_Document segment_:
* * *
Olga Tokarczuk brilliantly connects travel with spellbinding anecdotes about anatomy, about life and death, about the very nature of humankind. Thrilling characters and stories abound: the Russian sect who escape the devil by remaining constantly in motion; the anatomist Verheyen who writes letters to his amputated leg; the story of Chopin’s heart as it makes its journey from Paris to Warsaw, stored in a tightly sealed jar beneath his sister’s skirt; the quest of a Polish woman who emigrated to New Zealand as a teen but must now return in order to poison her terminally ill high-school sweetheart…
You will never read anything like this extraordinary, utterly original, mind-expanding book. Many consider Tokarczuk to be the most important Polish writer of her generation and Flights is one of those rare books that seems to conjure life itself out of the air.
Olga Tokarczuk is one of Poland’s best and most beloved authors. In 2015 she received the Brueckepreis and the prestigious annual literary award from Poland’s Ministry of Culture and National Heritage, as well as Poland’s highest literary honor, the Nike, and the Nike Readers’ Prize. Tokarczuk also received a Nike in 2009 for Flights. She is the author of eight novels and two short story collections, and has been translated into a dozen languages.
* * *
_Provided data_:
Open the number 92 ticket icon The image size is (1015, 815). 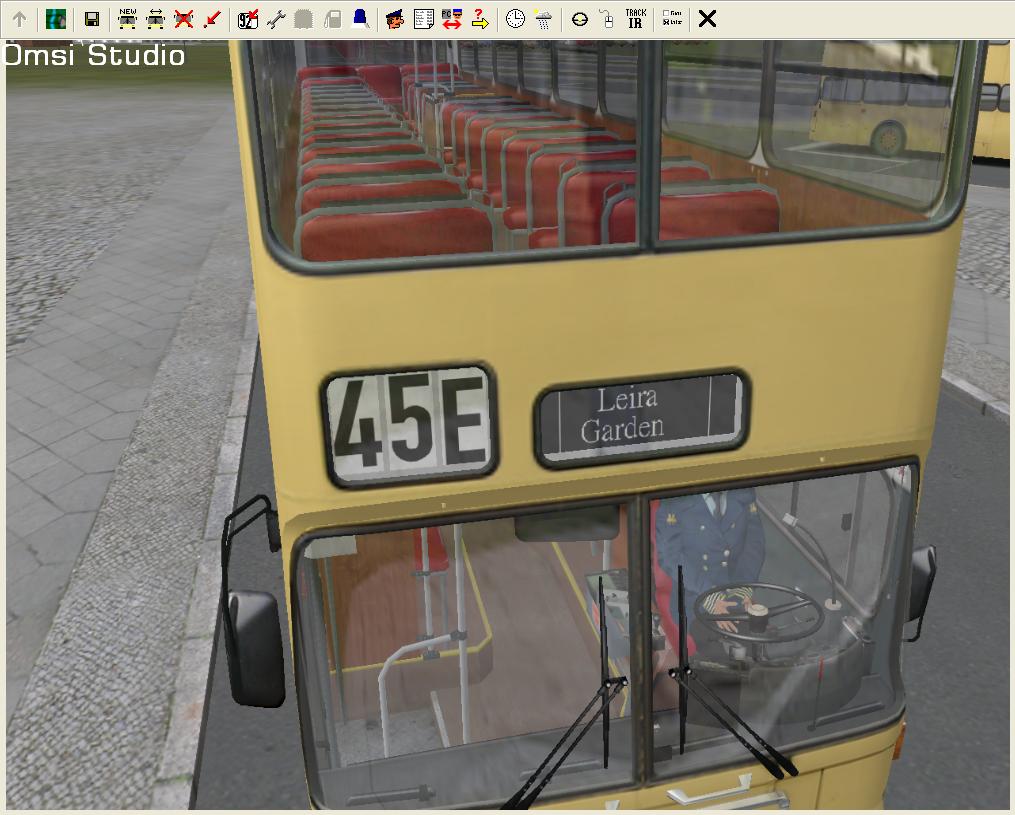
* * *
_Problems_:
A - Write out the passage about Flights from "Olga Tokarczuk brilliantly" to "of the air.".
B - List every character or story that the passage about Flights gives after the words "Thrilling characters and stories abound".
The lines have nothing to do with the passage about Flights.

_Expected outputs_:
A -
Olga Tokarczuk brilliantly connects travel with spellbinding anecdotes about anatomy, about life and death, about the very nature of humankind. Thrilling characters and stories abound: the Russian sect who escape the devil by remaining constantly in motion; the anatomist Verheyen who writes letters to his amputated leg; the story of Chopin’s heart as it makes its journey from Paris to Warsaw, stored in a tightly sealed jar beneath his sister’s skirt; the quest of a Polish woman who emigrated to New Zealand as a teen but must now return in order to poison her terminally ill high-school sweetheart…
You will never read anything like this extraordinary, utterly original, mind-expanding book. Many consider Tokarczuk to be the most important Polish writer of her generation and Flights is one of those rare books that seems to conjure life itself out of the air.

B -
- The Russian sect who escape the devil by remaining constantly in motion
- The anatomist Verheyen, who writes letters to his amputated leg
- The story of Chopin's heart as it makes its journey from Paris to Warsaw, stored in a tightly sealed jar beneath his sister's skirt
- The quest of a Polish woman who emigrated to New Zealand as a teen but must now return in order to poison her terminally ill high-school sweetheart